La storica industria tessile molisana Ittierre, che nel 2015 aveva cambiato nome in “Le Fabbriche Riunite”, tornerà a produrre tessuti, ma da plastiche selezionate: la società di Isernia Smaltimenti Sud, che fa capo al gruppo Valerio ed è specializzato nella raccolta, trasporto, valorizzazione e smaltimento di rifiuti urbani e speciali non pericolosi, ha acquisito per 2,7 milioni di euro l’intero compendio, mobiliare e immobiliare, delle procedure in amministrazione straordinaria e in concordato preventivo.

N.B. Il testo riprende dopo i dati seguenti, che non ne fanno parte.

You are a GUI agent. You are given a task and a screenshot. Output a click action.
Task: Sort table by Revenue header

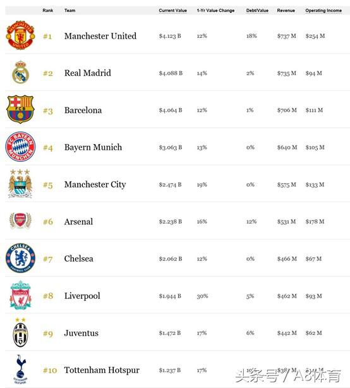coord(286,10)
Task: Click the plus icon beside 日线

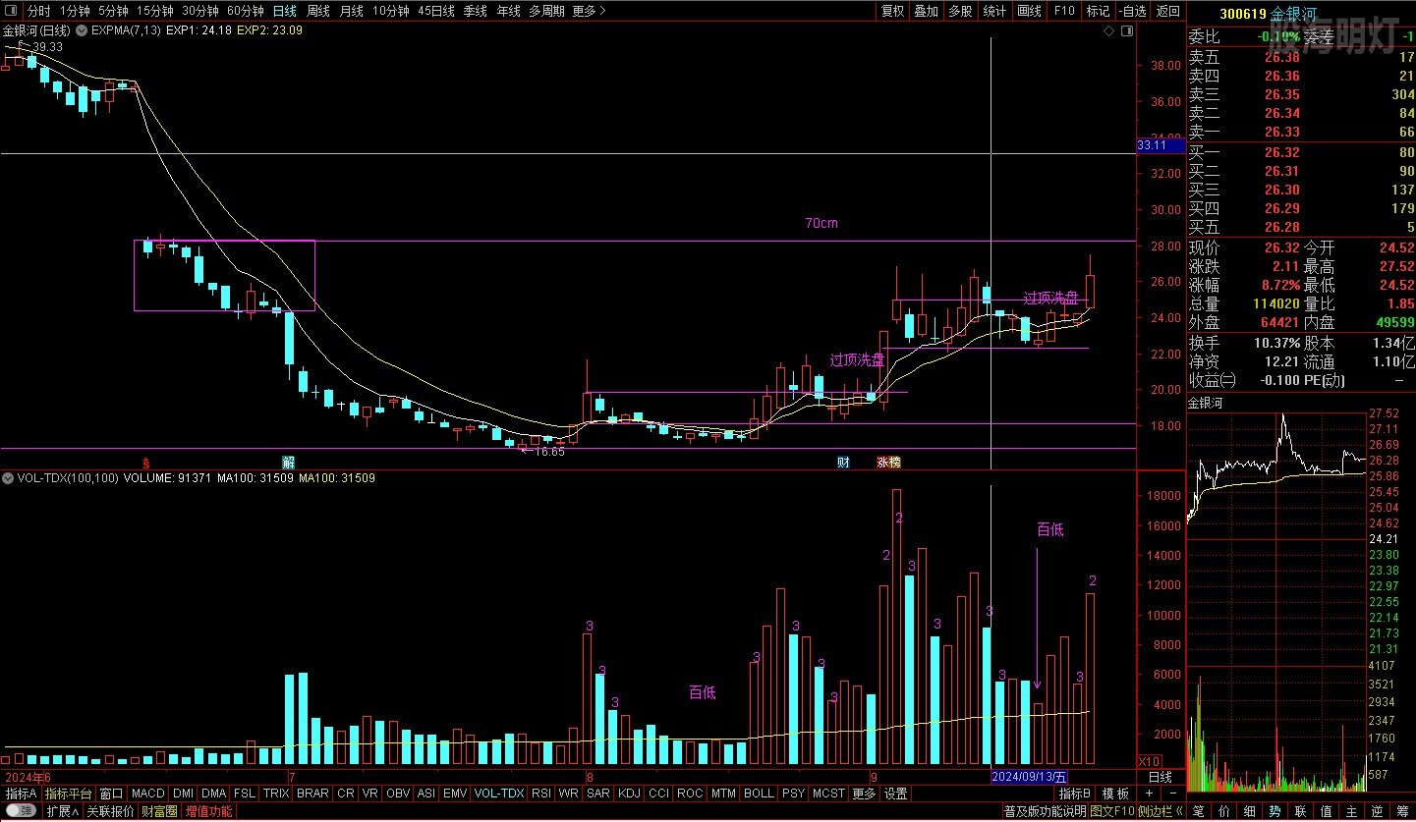Action: click(x=1147, y=794)
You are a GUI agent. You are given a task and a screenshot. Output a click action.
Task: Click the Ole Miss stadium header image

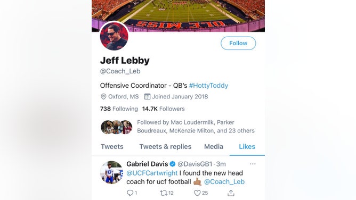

La notizia è stata ufficializzata in conferenza stampa dal presidente del Tribunale di Isernia, Vincenzo Di Giacomo. Da qui si apprende che il progetto, che inizialmente prevede l’assunzione di un centinaio di dipendenti, di cui una parte ha lavorato con l’ex Ittierre, non avverrà prima di 18 mesi, quando le macchine torneranno in moto.
“700mila euro andranno alla procedura concordataria del Tribunale di Isernia, a cui vanno aggiunti altri 300mila derivanti dalla cessione a terzi di residui capi di abbigliamento, pertanto la procedura concordataria incamererà complessivamente 1 milione di euro”, ha sottolineato Di Giacomo. “Il progetto del gruppo Valerio prevede una riconversione industriale rispettosa della storia del territorio e non una discarica, bensì un tipo di trasformazione di materiale plastico in materiale tessile, incluso quello destinato ai Dpi come mascherine e simili, tanto più importante in questa tragica emergenza sanitaria”.

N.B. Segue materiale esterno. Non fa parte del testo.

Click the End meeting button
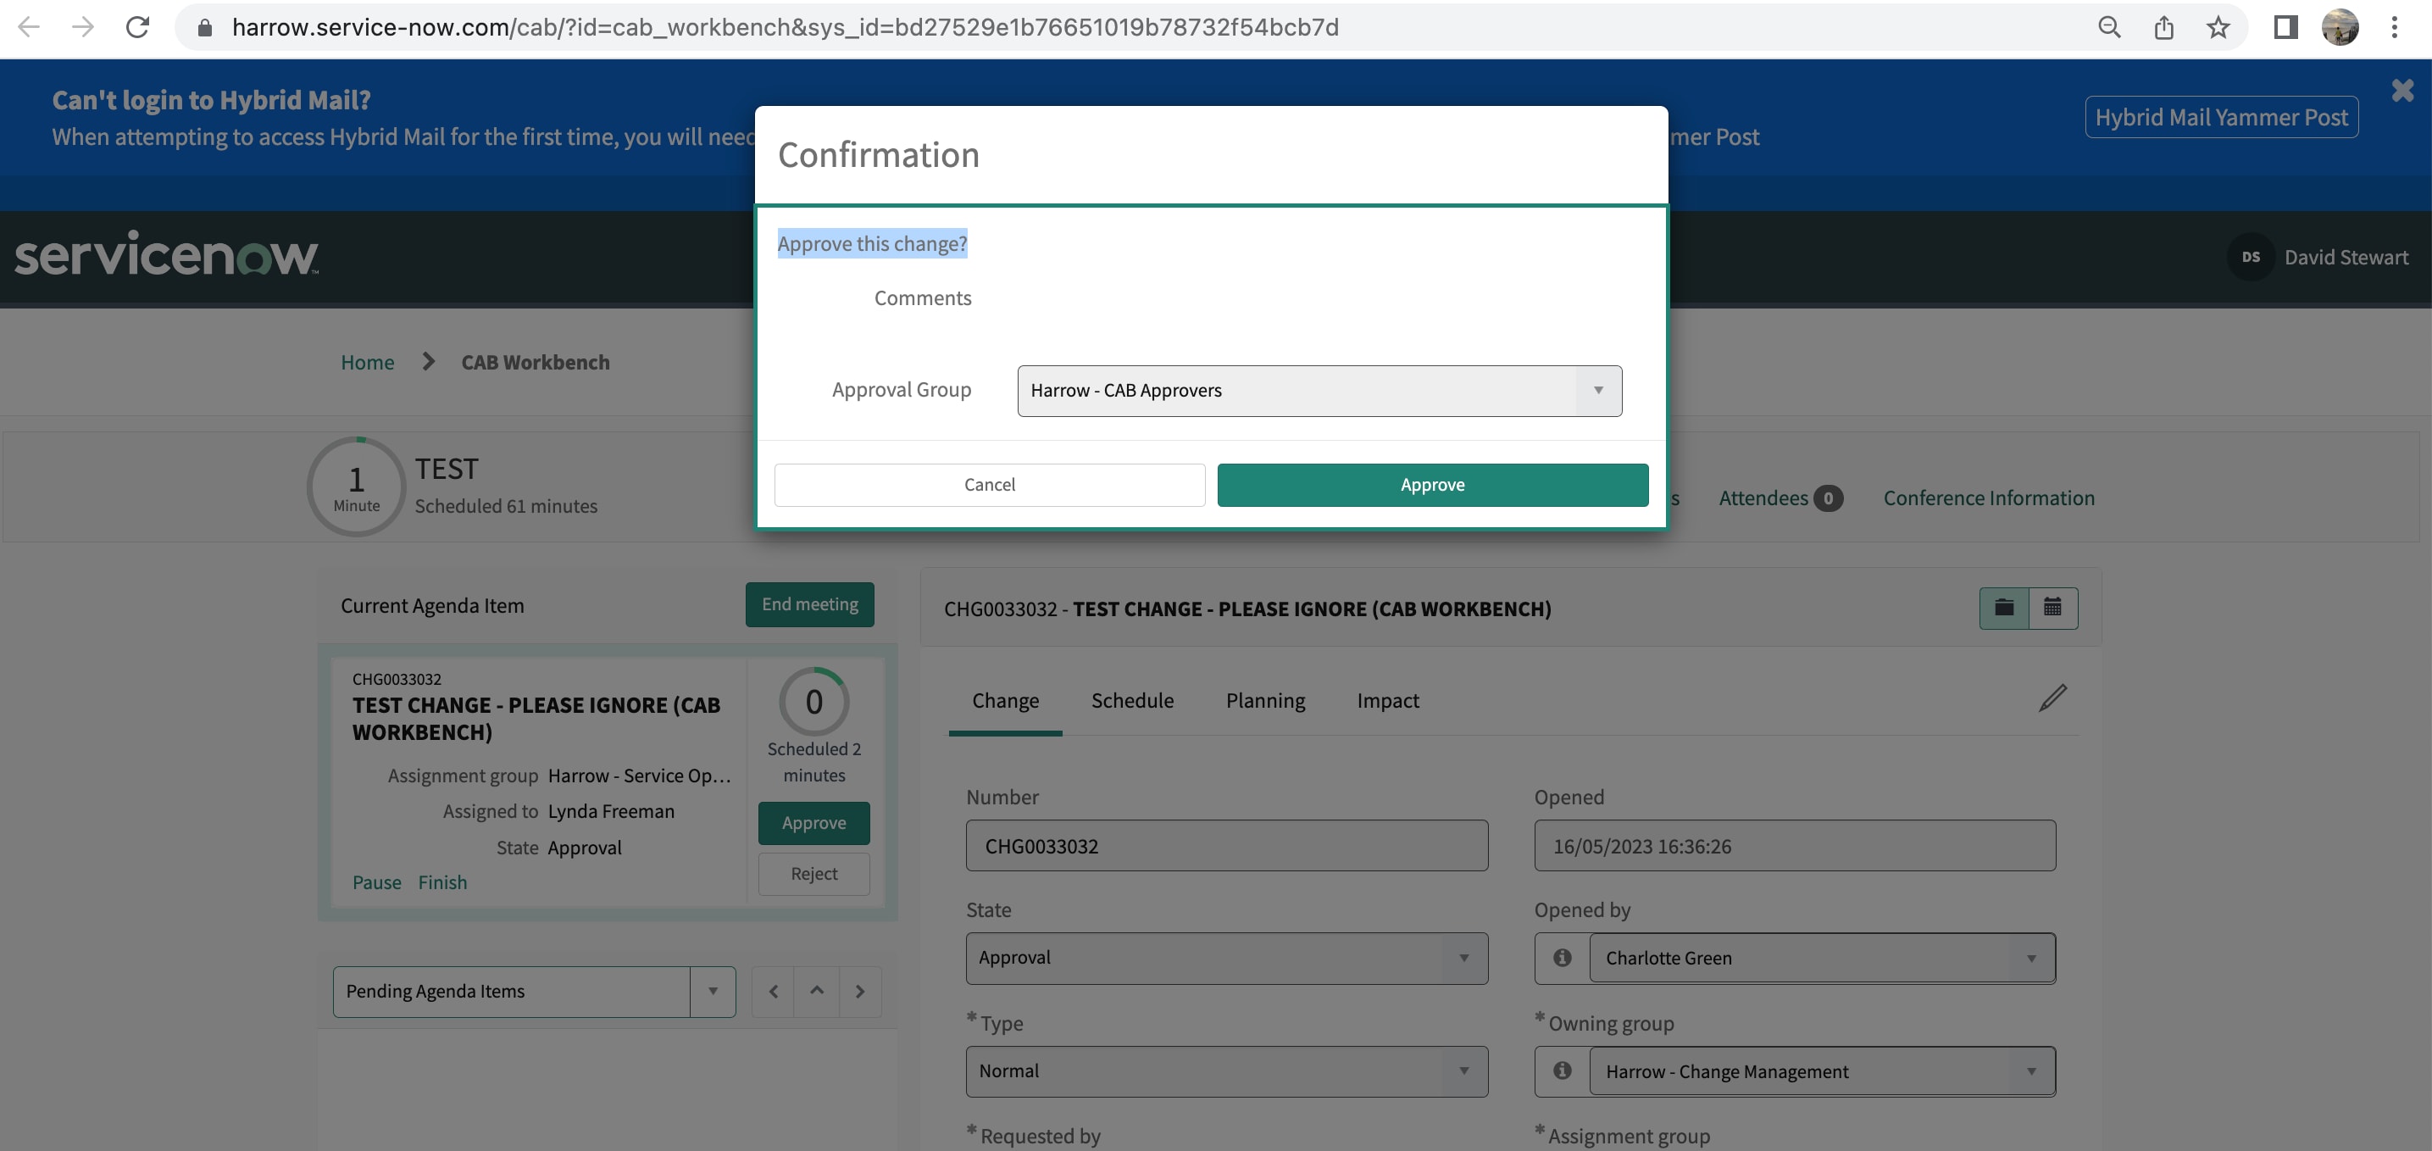The height and width of the screenshot is (1151, 2432). (809, 604)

La cifra sarà ripartita tra i 750 ex lavoratori Ittierre che hanno già ricevuto il 60% delle spettanze a seguito della vendita, anche sui mercati internazionali, dei capi di abbigliamento da parte della procedura concordataria. Questa ulteriore ripartizione andrà a coprire una parte importante del loro credito, e avverrà presumibilmente entro il prossimo ottobre.
Ittierre era stata fondata negli anni 80 da Tonino Perna e negli ultimi anni aveva attraversato delle difficoltà con vari cambi ai vertici. Dopo il crack del 2012, infatti, era passata a diversi imprenditori, tra cui Antonio Bianchi di Albisetti e Antonio Rosati di Oti.